Histologic grading of follicular lymphoma poses a dilemma. On one hand, there are data to support the notion that histologic grade (no matter what system of grading is used) correlates to some extent with clinical outcome. Furthermore, those patients with the highest grade of follicular lymphoma (follicular large-cell lymphoma by the Working Formulation, or follicular lymphoma grade 3 by the REAL and WHO classifications) show favorable response rates more akin to those seen in diffuse large-cell lymphoma when treated with anthracycline-based multiagent chemotherapy regimens. On the other hand, there is poor consensus on exactly which grading criteria should be used and poor interobserver reproducibility of grading on a case-by-case basis. This dilemma is inherent in any system that attempts to establish discrete groups using what amounts to a continuous variable (in this case the number of large cells within neoplastic follicles).
Since the Rappaport classification was published more than 40 years ago, grading has been a part of follicular lymphoma diagnosis. Until the recent publication of the WHO classification of hematopoietic neoplasms, however, no single grading scheme was officially sanctioned by a widely used classification system. The WHO officially recommends utilizing the grading system of Mann and Berard, in which grade is assigned based upon the quantification of larged transformed lymphocytes (centroblasts) within neoplastic follicles per high power microscopic field (0.159 mm2) based on a formal count of 10 fields. When using this grading system, 2 patterns may be encountered: follicular lymphoma with sufficient centroblasts to warrant a grade 3 designation but with many residual small cells; and follicular lymphoma with monotonous sheets of centroblasts. The WHO classification recognizes this histologic dichotomy and assigns a grade of “3a” to the former case and “3b” to the latter. This distinction makes intuitive sense to many, since grade 3a cases would be assumed to overlap significantly with low-grade follicular lymphoma with respect to treatment response and outcome. Potential biologic differences between grades 3a and 3b have been evaluated in previous studies, but this grading system has never been formally evaluated for clinical relevance.

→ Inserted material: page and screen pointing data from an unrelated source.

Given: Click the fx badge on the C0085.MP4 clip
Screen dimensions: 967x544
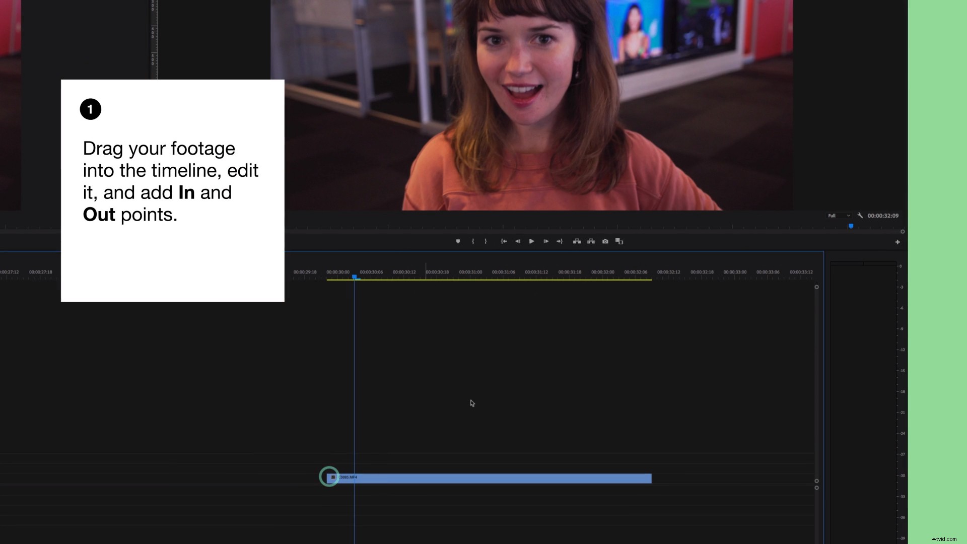Looking at the screenshot, I should (x=333, y=477).
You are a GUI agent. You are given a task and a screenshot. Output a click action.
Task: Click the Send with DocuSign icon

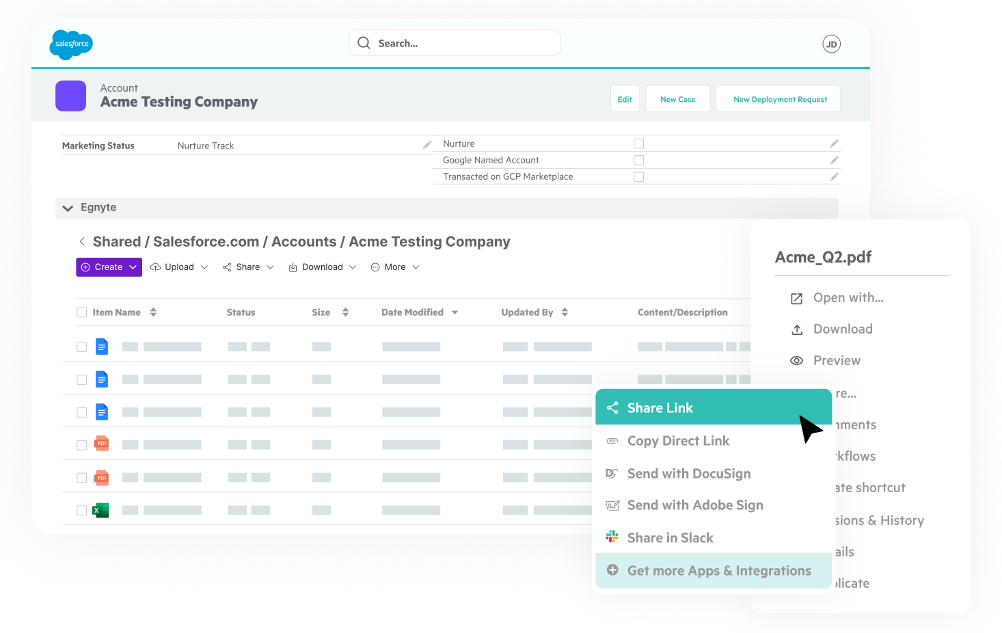point(612,473)
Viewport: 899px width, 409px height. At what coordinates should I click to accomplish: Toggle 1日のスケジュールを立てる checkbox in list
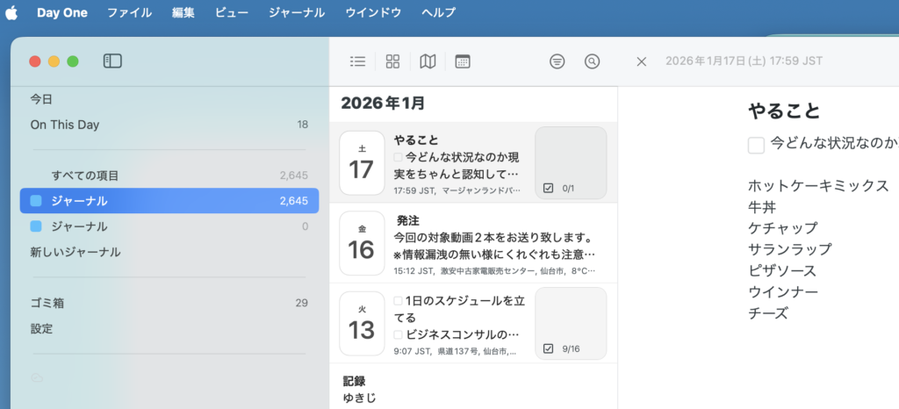tap(399, 301)
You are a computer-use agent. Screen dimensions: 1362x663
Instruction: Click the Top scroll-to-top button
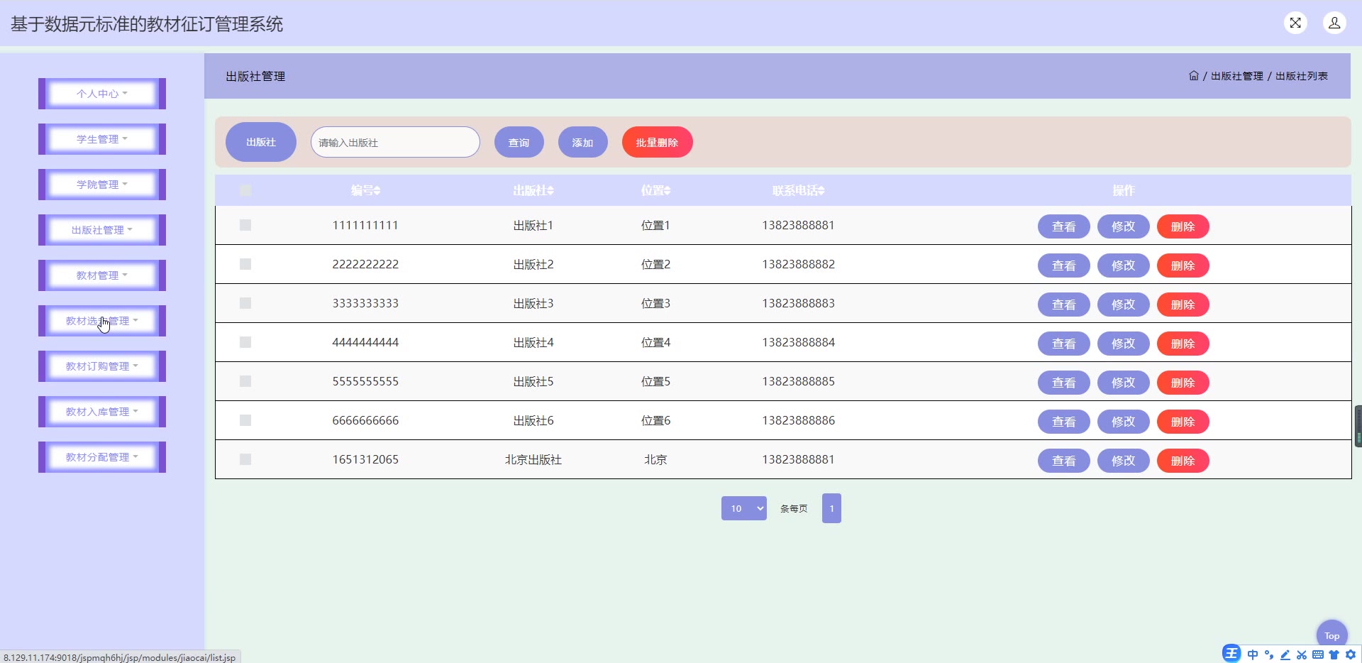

The article by Hans et al (page 2363) is the first to formally (albeit retrospectively) analyze differences in clinical outcome between follicular lymphoma grades 3a and 3b by WHO criteria. The authors conclude that the 3a-3b distinction does not correlate with response to treatment or with clinical outcome. But the presence and extent of a diffuse large-cell component does correlate with behavior of the disease. The latter finding appears to justify the WHO-sanctioned practice of rendering a separate diagnosis of diffuse large B-cell lymphoma in such cases.